* START DOCUMENT EXTRACT *

How to Be Braver Before Public Speaking
Speaking nerves are normal — you don't need to feel fearless, only prepared enough to start.
Also known as: Beat stage fright, Calm speaking nerves
Fear of speaking in front of others is one of the most common fears there is, and it rarely disappears entirely. The goal isn't to erase the nerves but to shrink them, channel the adrenaline, and give yourself a solid first thirty seconds you can rely on.
What it is
Almost everyone feels their heart race before speaking to a group. That racing heart isn't a sign something is wrong — it's your body mobilising energy. The braver move is to work with it rather than wait for it to vanish.
In the days before:
- Over-prepare your opening. Memorise your first two or three sentences word for word. Most nerves peak in the first thirty seconds; a rock-solid opening carries you past the worst of it.
- Practise out loud, standing up. Rehearsing silently in your head is not the same as speaking. Say it aloud, ideally to one friendly person or a phone camera.
- Shrink the audience in your mind. You're not speaking to a crowd; you're having a slightly amplified conversation with individuals.
In the last few minutes:
- Slow your exhale. A few rounds of slow breathing, with the out-breath longer than the in-breath, tell your nervous system it's safe to settle.
- Reframe the feeling. Racing heart and speeding thoughts feel almost identical to excitement. Telling yourself "I'm excited" rather than "I'm terrified" helps you use the energy instead of fighting it.

* END DOCUMENT EXTRACT *

- _WRITTEN EXERCISE 1_:
Summarize the public speaking guide in two sentences.
- _WRITTEN EXERCISE 2_:
Reproduce word for word the stretch of the public speaking guide from "- Shrink the" through "of fighting it.".

* START DATASET SECTION *

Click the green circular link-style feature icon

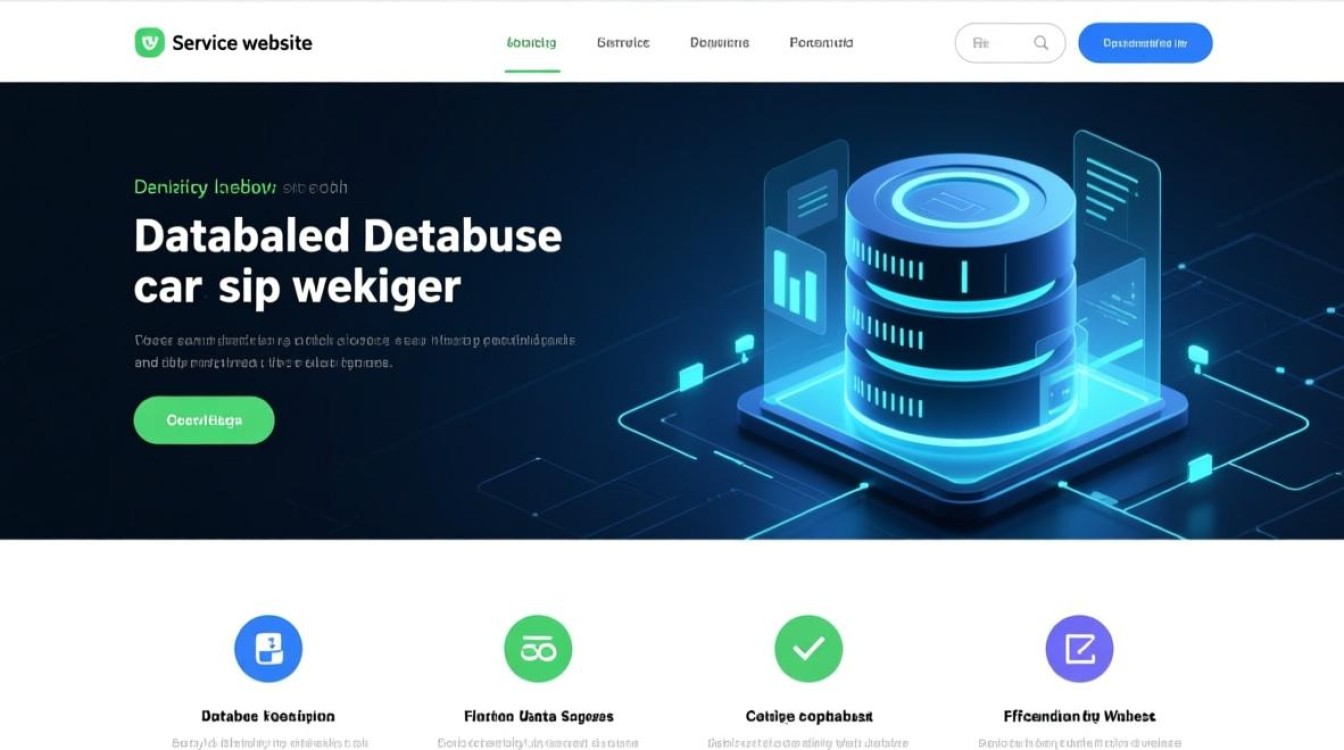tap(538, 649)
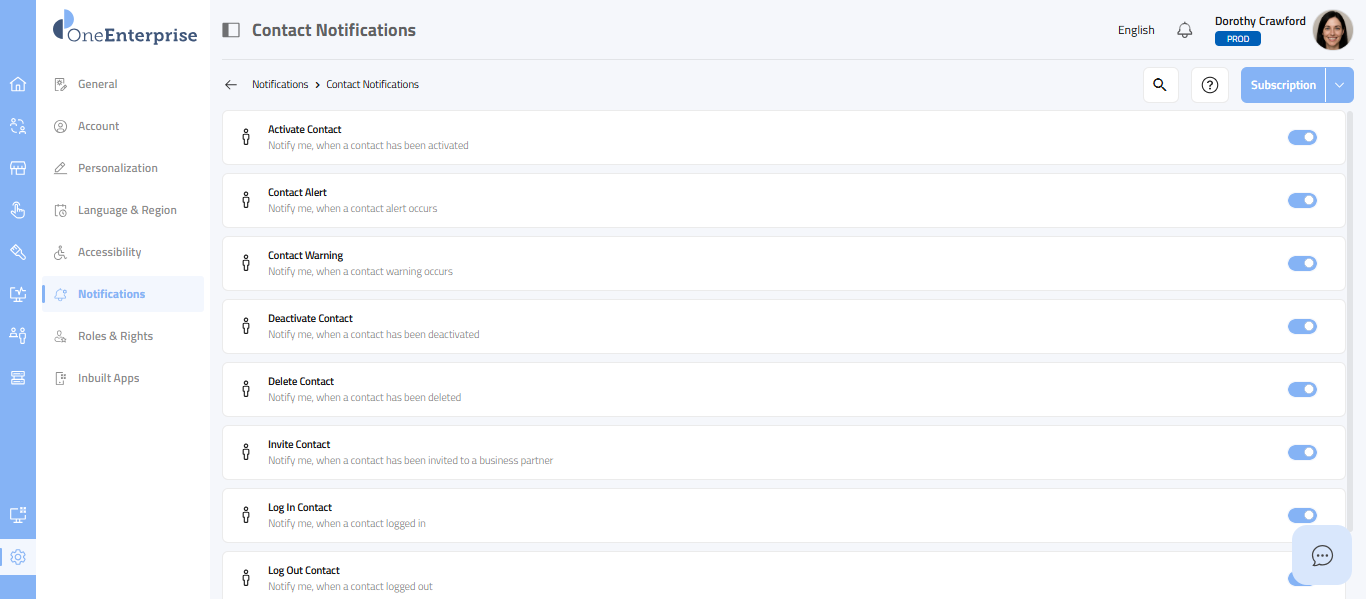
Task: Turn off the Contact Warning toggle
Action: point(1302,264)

* END DATASET SECTION *

- _REPLY 1_:
Nerves before speaking to a group are common and rarely disappear, so the aim is to shrink them, channel the adrenaline, and have a reliable first thirty seconds. In the days before, memorize the opening, practice out loud standing up, and picture the audience as individuals; in the last few minutes, make each exhale slower than the inhale and call the feeling excitement rather than terror.

- _REPLY 2_:
- Shrink the audience in your mind. You're not speaking to a crowd; you're having a slightly amplified conversation with individuals.
In the last few minutes:
- Slow your exhale. A few rounds of slow breathing, with the out-breath longer than the in-breath, tell your nervous system it's safe to settle.
- Reframe the feeling. Racing heart and speeding thoughts feel almost identical to excitement. Telling yourself "I'm excited" rather than "I'm terrified" helps you use the energy instead of fighting it.